→ Trecho da página
COMENTÁRIO LITÚRGICO – 33º DOMINGO
COMUM – A PARUSIA – 18.11.2018
Caros Leitores,
No 33º domingo comum, aproximando-se o
final do ano litúrgico, a liturgia nos convida a refletir sobre o
final dos tempos, a parusia, a segunda vinda de Cristo, que virá
para julgar os vivos e os mortos. Esses tema foi muito explorado
pelos artistas medievais, que deixaram registrada, em magníficas
pinturas, cada um ao seu modo, a interpretação que fizeram das
palavras do evangelho de Marcos, acerca do dia do juízo: o sol
escurecerá, a lua não mais dará sua luz, as estrelas cairão...
Com os conhecimentos científicos de atualidade, constata-se que se
trata de uma visão alegórica do final dos tempos, todavia, ainda
paira na mentalidade de grande parte da nossa população a imagem
dessa gigantesca hecatombe, de modo que cada desastre natural que
ocorre facilmente é associado a essa profecia. Precisamos, pois,
repaginar o nosso entendimento sobre essas coisas futuras.

→ Material fornecido

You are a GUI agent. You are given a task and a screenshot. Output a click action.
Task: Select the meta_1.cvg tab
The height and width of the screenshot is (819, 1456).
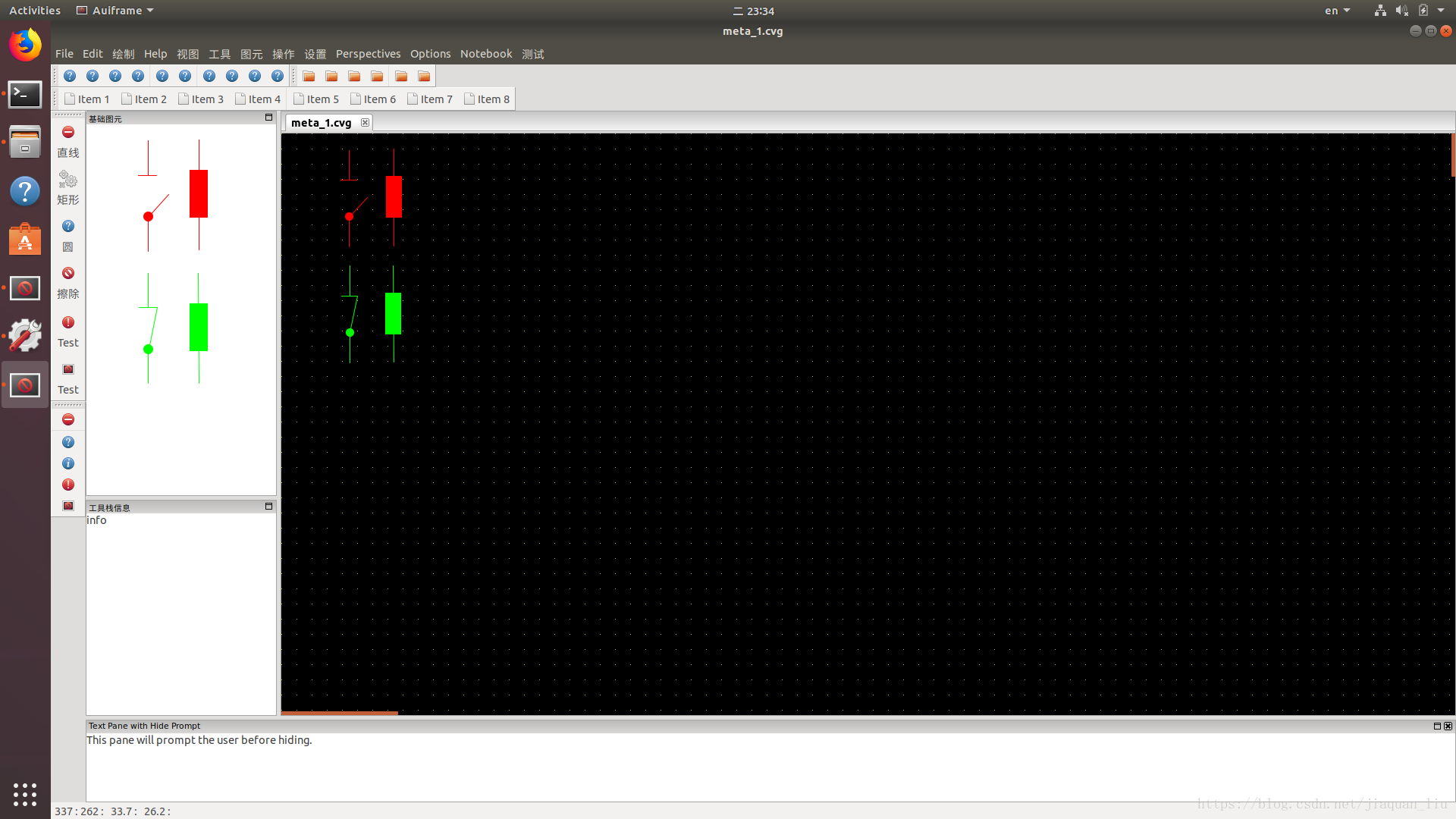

→ Tarefa proposta
Reproduza fielmente a passagem do comentário litúrgico acima que começa nas palavras "COMENTÁRIO LITÚRGICO –" e termina depois de "as estrelas cairão...".

→ Resposta
COMENTÁRIO LITÚRGICO – 33º DOMINGO
COMUM – A PARUSIA – 18.11.2018
Caros Leitores,
No 33º domingo comum, aproximando-se o
final do ano litúrgico, a liturgia nos convida a refletir sobre o
final dos tempos, a parusia, a segunda vinda de Cristo, que virá
para julgar os vivos e os mortos. Esses tema foi muito explorado
pelos artistas medievais, que deixaram registrada, em magníficas
pinturas, cada um ao seu modo, a interpretação que fizeram das
palavras do evangelho de Marcos, acerca do dia do juízo: o sol
escurecerá, a lua não mais dará sua luz, as estrelas cairão...